• How to complete this task: With the line that contains "earlier post (47, 1179)" as the final line, return every line from the start of the data below exactly.

Records from a data collection:
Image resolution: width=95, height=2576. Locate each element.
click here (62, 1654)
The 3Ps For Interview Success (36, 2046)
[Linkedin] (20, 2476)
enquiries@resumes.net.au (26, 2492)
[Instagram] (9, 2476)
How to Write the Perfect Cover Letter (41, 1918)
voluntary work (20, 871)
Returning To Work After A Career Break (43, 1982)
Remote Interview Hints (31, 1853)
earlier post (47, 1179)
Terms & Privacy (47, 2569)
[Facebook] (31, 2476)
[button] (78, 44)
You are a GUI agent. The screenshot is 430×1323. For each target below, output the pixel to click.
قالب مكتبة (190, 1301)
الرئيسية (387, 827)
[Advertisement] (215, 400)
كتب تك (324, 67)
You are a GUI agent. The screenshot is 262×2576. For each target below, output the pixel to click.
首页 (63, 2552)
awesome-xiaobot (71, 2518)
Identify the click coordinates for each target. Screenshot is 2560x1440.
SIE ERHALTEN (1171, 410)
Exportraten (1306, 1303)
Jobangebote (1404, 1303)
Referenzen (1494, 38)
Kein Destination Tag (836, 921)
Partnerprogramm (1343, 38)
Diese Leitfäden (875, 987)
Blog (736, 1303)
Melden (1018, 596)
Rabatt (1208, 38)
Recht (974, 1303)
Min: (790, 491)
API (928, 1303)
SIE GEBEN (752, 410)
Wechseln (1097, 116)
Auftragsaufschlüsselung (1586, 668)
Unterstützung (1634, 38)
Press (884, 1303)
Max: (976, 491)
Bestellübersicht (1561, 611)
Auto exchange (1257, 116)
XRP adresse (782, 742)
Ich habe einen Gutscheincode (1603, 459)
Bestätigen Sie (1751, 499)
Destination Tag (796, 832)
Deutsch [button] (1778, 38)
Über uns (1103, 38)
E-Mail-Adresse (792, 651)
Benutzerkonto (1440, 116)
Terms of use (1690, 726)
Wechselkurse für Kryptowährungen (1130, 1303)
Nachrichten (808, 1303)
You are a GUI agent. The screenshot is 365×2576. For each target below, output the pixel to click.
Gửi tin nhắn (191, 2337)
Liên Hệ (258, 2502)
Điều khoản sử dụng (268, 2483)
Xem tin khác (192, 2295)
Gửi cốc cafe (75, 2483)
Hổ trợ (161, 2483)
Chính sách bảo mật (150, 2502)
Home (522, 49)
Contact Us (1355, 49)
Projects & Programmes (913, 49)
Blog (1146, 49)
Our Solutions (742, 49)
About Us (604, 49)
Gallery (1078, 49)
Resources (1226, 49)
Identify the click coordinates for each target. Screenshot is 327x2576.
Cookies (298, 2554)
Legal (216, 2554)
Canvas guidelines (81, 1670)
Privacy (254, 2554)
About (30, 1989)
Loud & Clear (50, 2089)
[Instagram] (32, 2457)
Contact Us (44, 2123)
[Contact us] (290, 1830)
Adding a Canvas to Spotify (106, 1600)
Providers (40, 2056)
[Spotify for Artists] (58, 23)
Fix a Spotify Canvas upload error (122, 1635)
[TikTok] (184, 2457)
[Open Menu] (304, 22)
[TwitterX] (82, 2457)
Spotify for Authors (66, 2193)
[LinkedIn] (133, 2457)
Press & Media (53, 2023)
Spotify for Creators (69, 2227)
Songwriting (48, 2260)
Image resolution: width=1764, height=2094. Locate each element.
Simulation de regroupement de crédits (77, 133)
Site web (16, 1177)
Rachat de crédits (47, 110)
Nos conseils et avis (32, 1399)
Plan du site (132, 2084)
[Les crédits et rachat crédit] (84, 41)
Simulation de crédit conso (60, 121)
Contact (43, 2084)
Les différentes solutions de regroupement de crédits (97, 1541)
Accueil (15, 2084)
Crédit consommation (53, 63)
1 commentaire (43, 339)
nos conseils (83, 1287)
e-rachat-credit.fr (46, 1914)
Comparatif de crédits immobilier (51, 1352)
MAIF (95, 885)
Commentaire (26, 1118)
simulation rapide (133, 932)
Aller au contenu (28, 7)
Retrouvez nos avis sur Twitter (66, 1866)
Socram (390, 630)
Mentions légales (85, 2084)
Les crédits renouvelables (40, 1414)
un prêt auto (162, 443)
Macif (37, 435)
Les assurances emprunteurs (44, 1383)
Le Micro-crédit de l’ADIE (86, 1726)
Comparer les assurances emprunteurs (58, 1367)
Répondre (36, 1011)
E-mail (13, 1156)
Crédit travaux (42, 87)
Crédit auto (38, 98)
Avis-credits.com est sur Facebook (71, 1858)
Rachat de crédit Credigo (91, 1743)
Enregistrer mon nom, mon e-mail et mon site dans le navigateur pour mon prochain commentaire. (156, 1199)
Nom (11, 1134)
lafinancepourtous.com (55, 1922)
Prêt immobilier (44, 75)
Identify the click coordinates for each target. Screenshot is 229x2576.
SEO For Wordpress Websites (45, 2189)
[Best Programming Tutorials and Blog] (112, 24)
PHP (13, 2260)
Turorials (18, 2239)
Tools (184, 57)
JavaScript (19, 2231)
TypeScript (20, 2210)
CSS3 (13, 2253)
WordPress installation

• Answer space:
Image resolution: width=95, height=2576. Locate each element.
click here (62, 1654)
The 3Ps For Interview Success (36, 2046)
[Linkedin] (20, 2476)
enquiries@resumes.net.au (26, 2492)
[Instagram] (9, 2476)
How to Write the Perfect Cover Letter (41, 1918)
voluntary work (20, 871)
Returning To Work After A Career Break (43, 1982)
Remote Interview Hints (31, 1853)
earlier post (47, 1179)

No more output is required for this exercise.